TEXT BLOCK —
· · · · · · ·
The Saudi oil giant beat analysts' expectations, posting an 82% year-on-year increase in net profit for the first three months of the year to $39.5 billion — the highest quarterly profit since its initial public offering (IPO) in late 2019.

Aramco's earnings — boosted by strong oil prices, rising production levels and widening downstream margins — dwarf those of other oil majors.

League of Its Own

Capital spending during the first quarter dipped to $7.6 billion from $8.2 billion a year earlier, "mainly due to certain gas projects nearing completion," it said.

Earlier this year, the company provided capex guidance of $40 billion-$50 billion for 2022, up from actual spending of $31.9 billion in 2021.

Aramco said it expects capex to keep growing until the middle of the decade in support of its long-term strategy, which includes raising sustainable oil production capacity to 13 million barrels per day by 2027 from around 12 million b/d today.

Aramco’s total hydrocarbon production reached 13 million barrels of oil equivalent per day in the first quarter — the highest level since the fourth quarter of 2019.

The company's free cash flow for the quarter rose to $30.6 billion from $18.3 billion a year earlier — more than enough to cover regular quarterly dividends of $18.75 billion.

In March the company announced plans to distribute an additional $4 billion in retained earnings to shareholders in the form of additional shares.

But sources close to the company say management is now focused on reinvesting surplus cash in further growth of its upstream and downstream businesses.

Aramco's gearing ratio, a measure of how much debt it carries, fell to 8%, its lowest level since the company’s 2020 acquisition of a 70% stake in petrochemicals producer Saudi Basic Industries Corp. (Sabic).
· · · · · · ·
[Source data]
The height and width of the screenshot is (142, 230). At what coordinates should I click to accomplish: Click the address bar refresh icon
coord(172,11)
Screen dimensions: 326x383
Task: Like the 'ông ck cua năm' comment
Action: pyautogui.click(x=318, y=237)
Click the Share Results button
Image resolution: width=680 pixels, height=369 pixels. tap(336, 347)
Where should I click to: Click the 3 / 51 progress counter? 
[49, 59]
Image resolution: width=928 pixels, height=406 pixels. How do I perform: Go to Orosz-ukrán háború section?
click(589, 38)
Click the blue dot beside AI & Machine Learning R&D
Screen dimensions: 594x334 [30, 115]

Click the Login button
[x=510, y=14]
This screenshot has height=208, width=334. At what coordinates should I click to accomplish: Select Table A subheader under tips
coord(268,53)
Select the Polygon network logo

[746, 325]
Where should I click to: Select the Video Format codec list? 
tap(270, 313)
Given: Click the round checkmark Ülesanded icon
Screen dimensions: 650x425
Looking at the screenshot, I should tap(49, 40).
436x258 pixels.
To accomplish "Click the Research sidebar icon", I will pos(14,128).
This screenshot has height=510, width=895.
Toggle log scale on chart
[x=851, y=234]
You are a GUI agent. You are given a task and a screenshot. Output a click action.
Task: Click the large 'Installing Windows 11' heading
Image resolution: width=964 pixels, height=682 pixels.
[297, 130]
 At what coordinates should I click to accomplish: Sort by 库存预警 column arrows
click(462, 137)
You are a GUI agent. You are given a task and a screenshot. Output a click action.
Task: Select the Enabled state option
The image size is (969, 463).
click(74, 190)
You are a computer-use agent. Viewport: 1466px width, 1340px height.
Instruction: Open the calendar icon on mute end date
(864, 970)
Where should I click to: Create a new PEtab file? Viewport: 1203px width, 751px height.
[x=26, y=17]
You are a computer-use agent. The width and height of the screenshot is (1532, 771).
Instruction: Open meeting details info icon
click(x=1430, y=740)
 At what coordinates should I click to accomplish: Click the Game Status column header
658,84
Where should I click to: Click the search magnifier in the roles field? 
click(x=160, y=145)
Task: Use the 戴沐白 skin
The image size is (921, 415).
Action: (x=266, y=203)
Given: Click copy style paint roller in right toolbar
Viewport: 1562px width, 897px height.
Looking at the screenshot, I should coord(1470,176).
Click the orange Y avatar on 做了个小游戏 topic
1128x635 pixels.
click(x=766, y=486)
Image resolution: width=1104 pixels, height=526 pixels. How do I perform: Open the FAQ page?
· · · · · · ·
SET TASK A — According to the piece on Aramco's quarterly earnings, what level did the company's gearing ratio fall to?
SET TASK B — Pick up the article on Aramco's quarterly earnings right after its final sentence and write the next few paragraphs.

WRITTEN ANSWER A — It fell to 8%.

WRITTEN ANSWER B —
Aramco — whose gearing has come down from a peak of 23% in late 2020/early 2021 — said it has repaid an $8 billion note issued to fund the Sabic acquisition.

Aramco’s share price has risen 25% since the end of 2021 and high oil prices have helped push its market capitalization above $2 trillion, making it the most valuable company in the world — ahead of US tech giant Apple.

Downstream Expansion

Because of limited global downstream capacity, margins for refined products have improved substantially in recent months, supporting Aramco's ambitions in that area.

"During the first quarter, our strategic downstream expansion progressed further in both Asia and Europe, and we continue to develop opportunities that complement our growth objectives," Nasser said.

In January, Aramco agreed to acquire a 30% stake in Poland's 210,000 b/d Gdansk refinery, along with sole ownership of an associated wholesale business. Aramco also agreed to acquire a 50% stake in a Polish jet fuel marketing joint venture with BP.

In China, Aramco made a final investment decision to participate in the development of a major integrated refinery and petrochemical complex.

The joint venture with North Huajin Chemical Industries Group Corp. and Panjin Xincheng Industrial Group includes a 300,000 b/d refinery.